Asp Forum - General Approach to Data Validation

Drew Olson

2/8/2007 2:16:00 PM

Hey all-

I posted some questions yesterday about getting ActiveRecord working
with Oracle 10g, and I'm happy to say I was successful. ActiveRecord
makes pulling and manipulating data so easy. Now, I'm writing some data
validation scripts. Here's the goal: given two data sources, confirm
that specific fields in the first table are the same as the fields in
the 2nd for the same record, check to see if there are records in the
1st table that aren't in the 2nd, and vise-versa. I was wondering if my
general approach is the fastest way to do this, as I'm not new to ruby
but generally new to writing high performance sql (and thus the
corresponding ActiveRecord statements). I'm working with very large
datasets here and want to streamline the code as much as possible.
Here's my general strategy (assume the objects are ActiveRecord
objects), advice is much appreciated:

Table1.find(:all).each do |rec1|
rec2 =
Table2.find(:first,:conditions=>{:key1=>rec1.key1,:key2=>rec1.key2})
if rec2
if rec1.field1 != rec2.field2
#throw value mismatch here
end
else
#throw missing record error here
end
end

Table2.find(:all).each do |rec2|
rec1 =
Table1.find(:first,:conditions=>{:key1=>rec2.key1,:key2=>rec2.key2})
if !rec1
#throw missing record error here
end
end

--
Posted via http://www.ruby-....

11 Answers

Pit Capitain

2/8/2007 2:42:00 PM

Drew Olson schrieb:
> I posted some questions yesterday about getting ActiveRecord working
> with Oracle 10g, and I'm happy to say I was successful. ActiveRecord
> makes pulling and manipulating data so easy. Now, I'm writing some data
> validation scripts. Here's the goal: given two data sources, confirm
> that specific fields in the first table are the same as the fields in
> the 2nd for the same record, check to see if there are records in the
> 1st table that aren't in the 2nd, and vise-versa. I was wondering if my
> general approach is the fastest way to do this, as I'm not new to ruby
> but generally new to writing high performance sql (and thus the
> corresponding ActiveRecord statements). I'm working with very large
> datasets here and want to streamline the code as much as possible.

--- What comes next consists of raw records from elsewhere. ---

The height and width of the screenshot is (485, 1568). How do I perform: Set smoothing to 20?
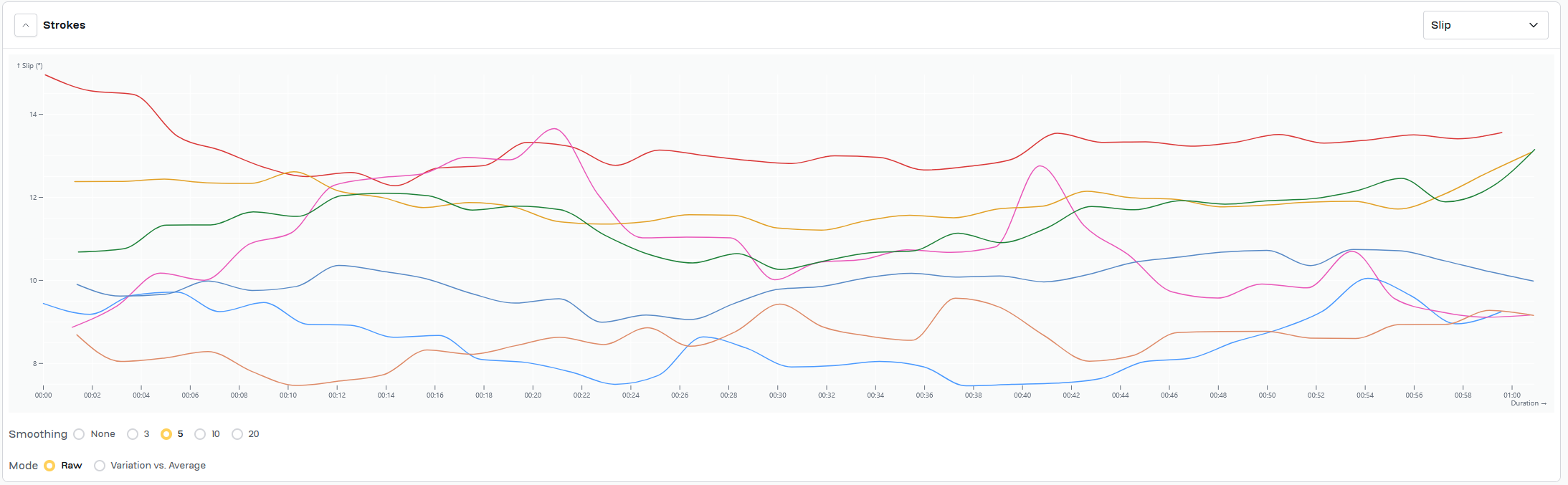pos(237,434)
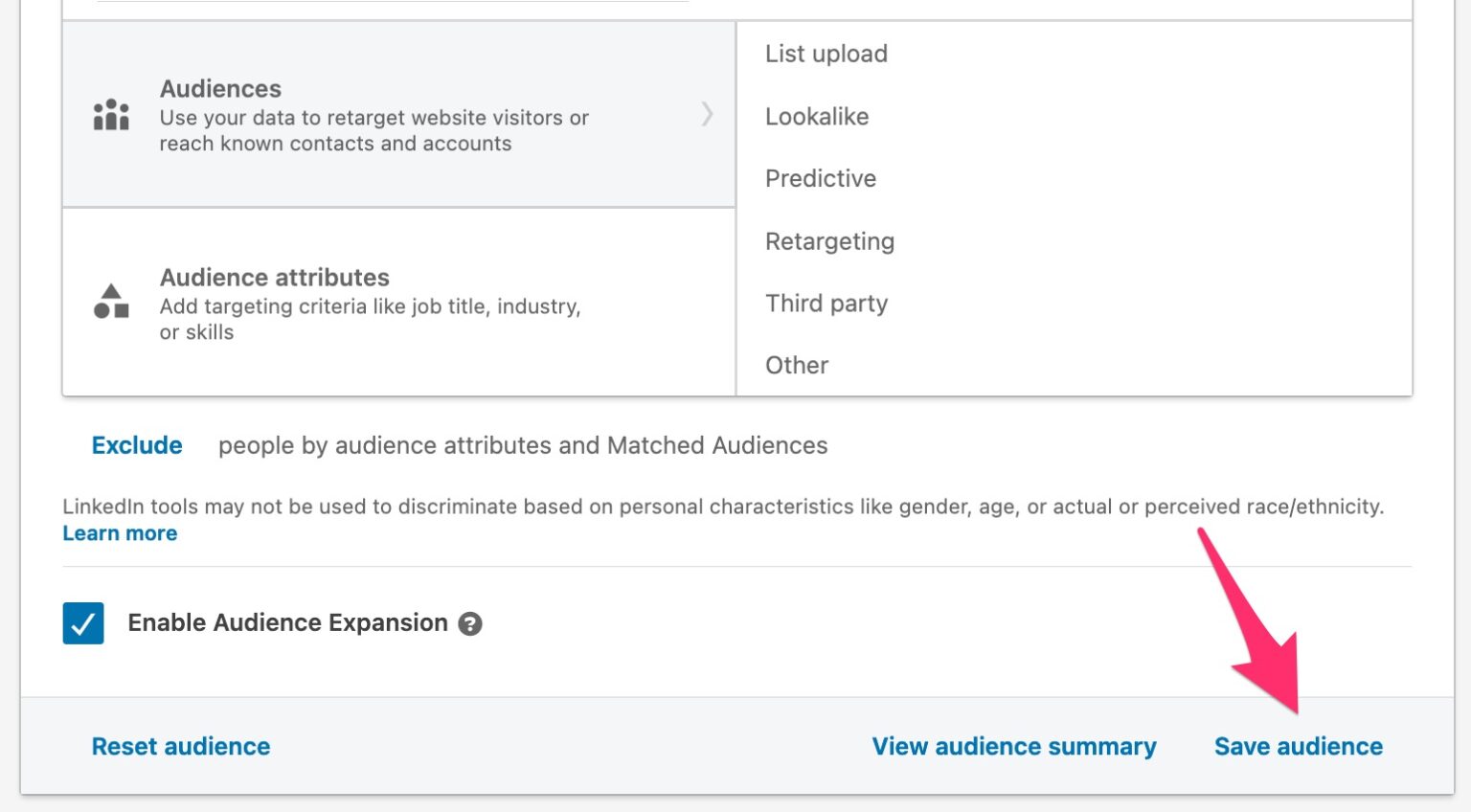The width and height of the screenshot is (1471, 812).
Task: Uncheck the blue checkbox near Audience Expansion
Action: pyautogui.click(x=82, y=623)
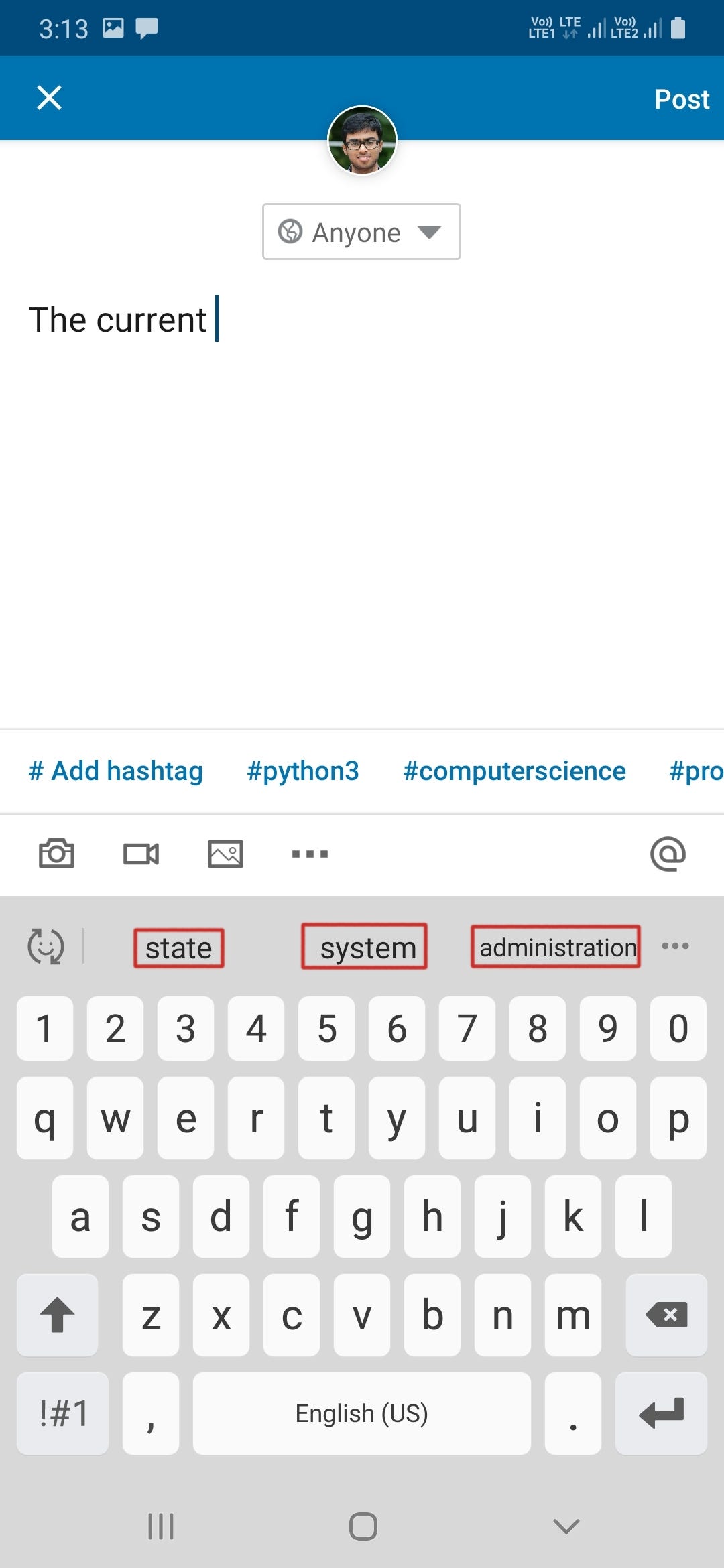
Task: Select the #python3 hashtag suggestion
Action: pos(303,771)
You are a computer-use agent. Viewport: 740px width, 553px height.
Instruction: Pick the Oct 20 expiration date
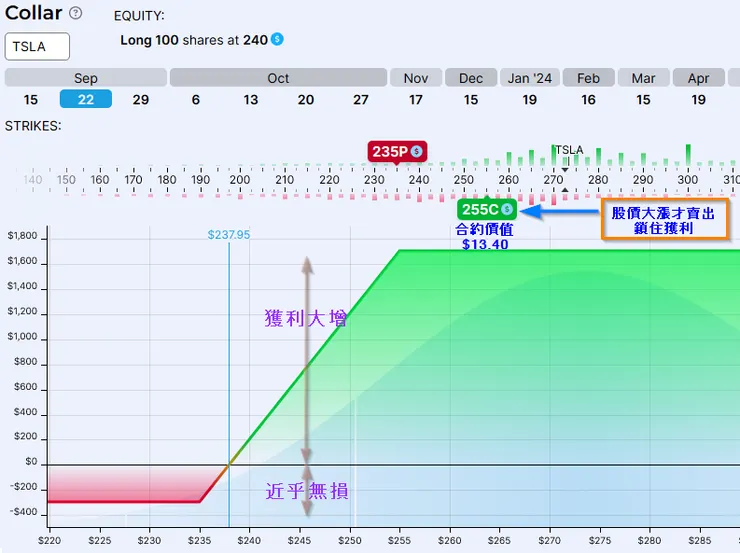(306, 100)
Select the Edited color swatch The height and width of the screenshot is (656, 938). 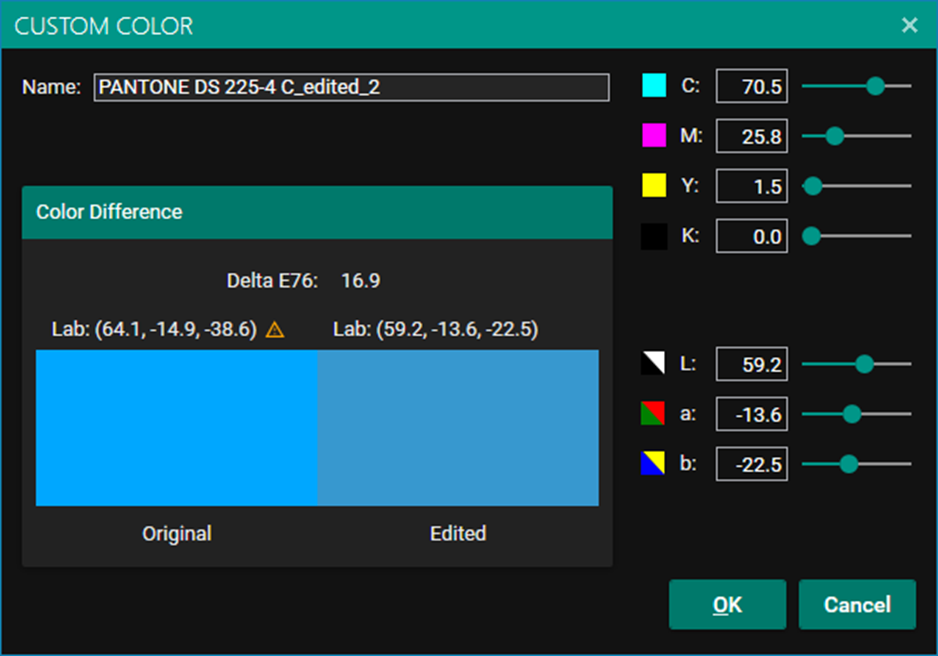(x=458, y=427)
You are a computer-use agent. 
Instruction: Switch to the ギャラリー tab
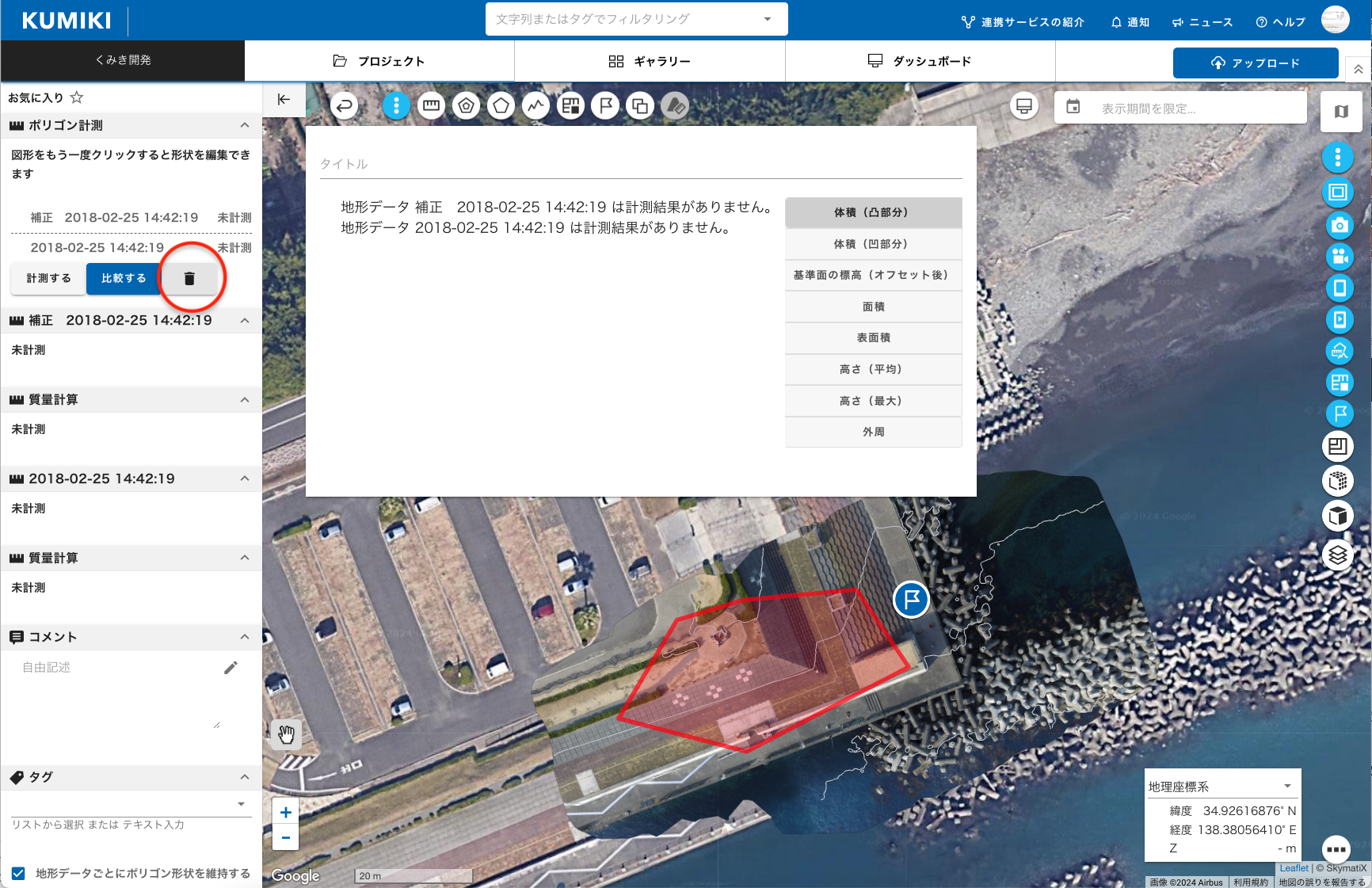coord(650,61)
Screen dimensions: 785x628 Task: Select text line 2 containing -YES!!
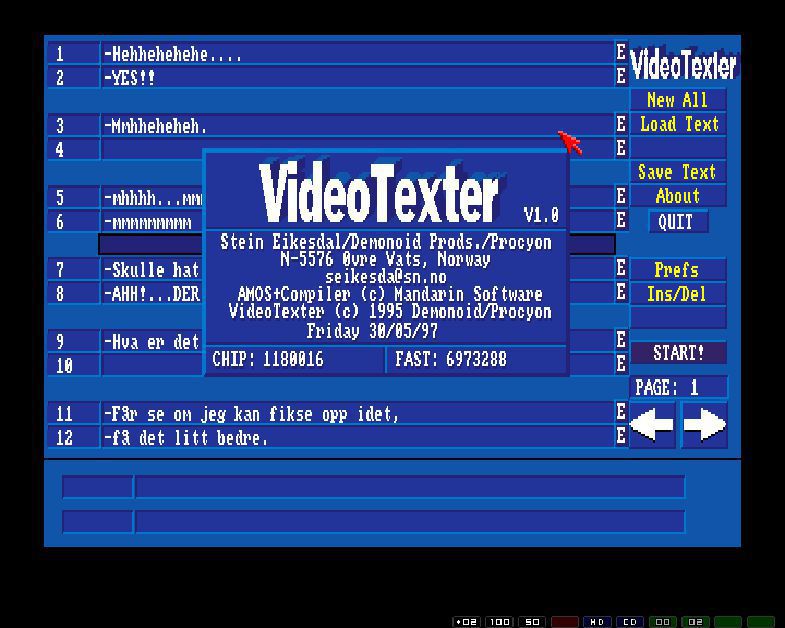point(357,77)
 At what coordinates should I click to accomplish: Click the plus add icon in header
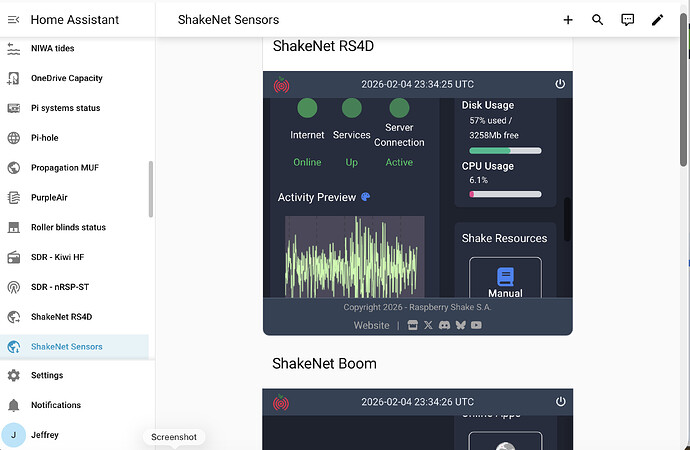pyautogui.click(x=568, y=19)
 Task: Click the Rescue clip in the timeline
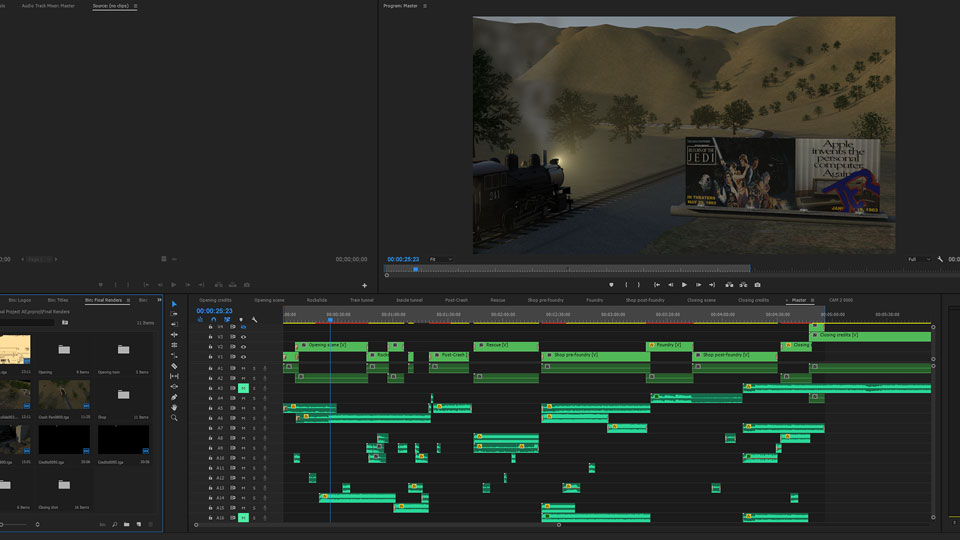pyautogui.click(x=505, y=345)
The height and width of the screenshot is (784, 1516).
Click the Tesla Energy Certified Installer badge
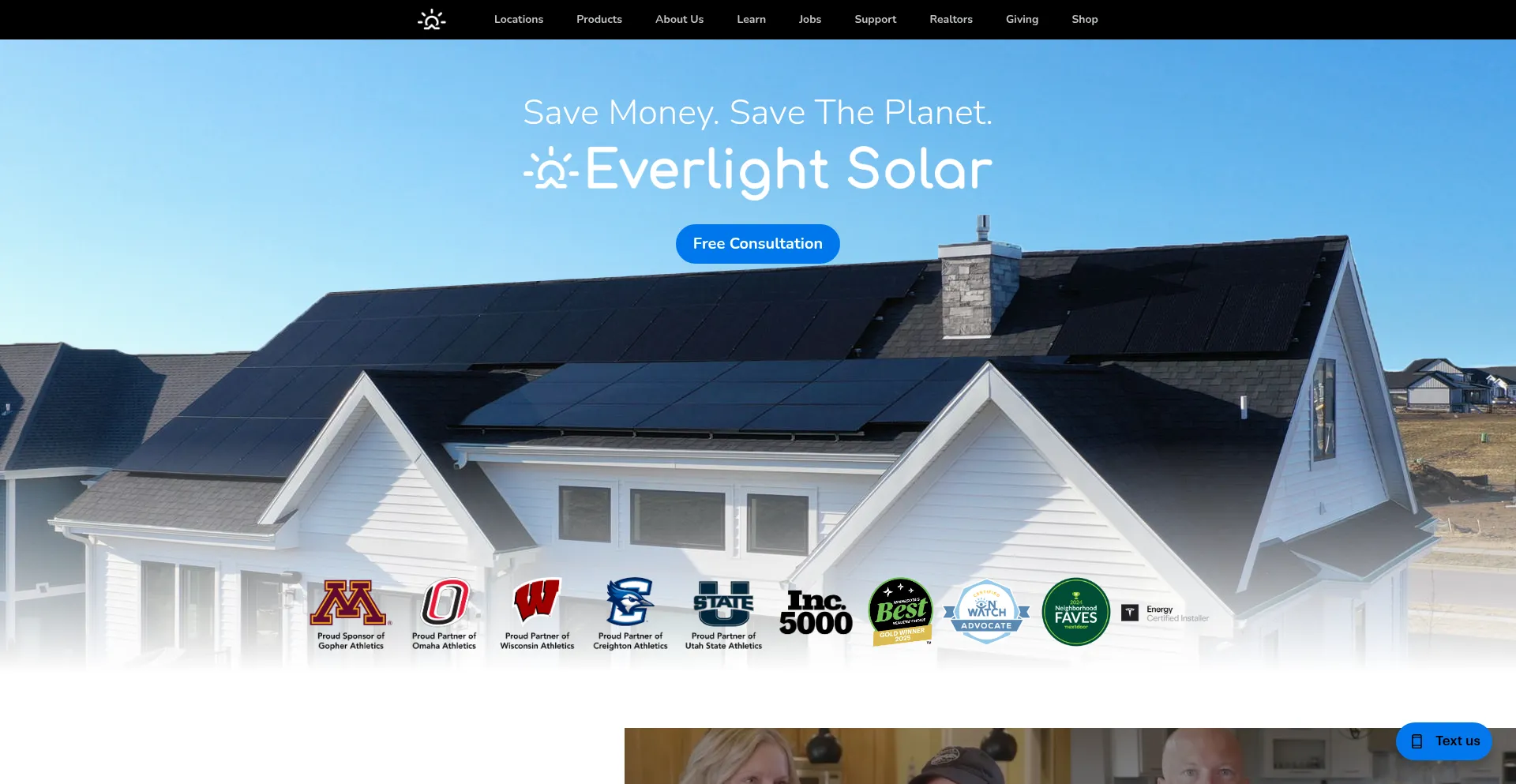point(1165,613)
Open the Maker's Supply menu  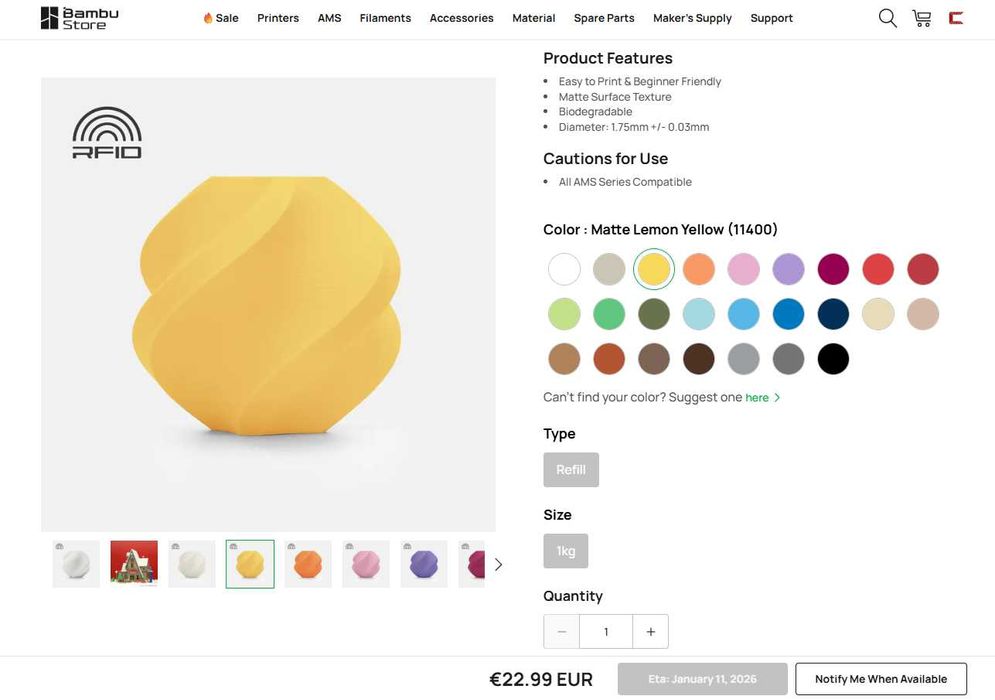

Drew, I would try to perform the comparison inside the database,
especially if your datasets are "very large". (How large is this
actually?) Given that you are working with Oracle, I would use Oracle's
database links to get access to both tables.

Regards,
Pit

Drew Olson

2/8/2007 3:11:00 PM

Pit Capitain wrote:
> Drew Olson schrieb:
>> datasets here and want to streamline the code as much as possible.
> Drew, I would try to perform the comparison inside the database,
> especially if your datasets are "very large". (How large is this
> actually?) Given that you are working with Oracle, I would use Oracle's
> database links to get access to both tables.
>
> Regards,
> Pit

Pit -

This does make sense, but I'm using ruby in this situation for a reason.
I had previously written some validation scripts that ran on .csv dumps
from the database and I leveraged this previous work to get these
scripts up and running quickly by introducing ActiveRecord. Also, I'm
writing an error report to .csv using FasterCSV and doing quite a bit of
data manipulation during these compares. In short, I'd really like to
continue using ruby/ActiveRecord here. However, I want to make sure that
the way I'm going about it is as "efficiently as possible". It's not a
__huge__ deal, however if I'm make some massive error that would save
50% when running my scripts, it would be nice to change them.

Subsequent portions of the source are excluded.